%%

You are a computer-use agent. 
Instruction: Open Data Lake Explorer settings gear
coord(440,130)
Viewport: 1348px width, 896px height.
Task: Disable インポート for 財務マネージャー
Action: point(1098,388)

%%

Your objective: Transcribe each line of the material without any alteration.

Result of this exercise:
You are a computer-use agent. 
Instruction: Open Data Lake Explorer settings gear
coord(440,130)
Viewport: 1348px width, 896px height.
Task: Disable インポート for 財務マネージャー
Action: point(1098,388)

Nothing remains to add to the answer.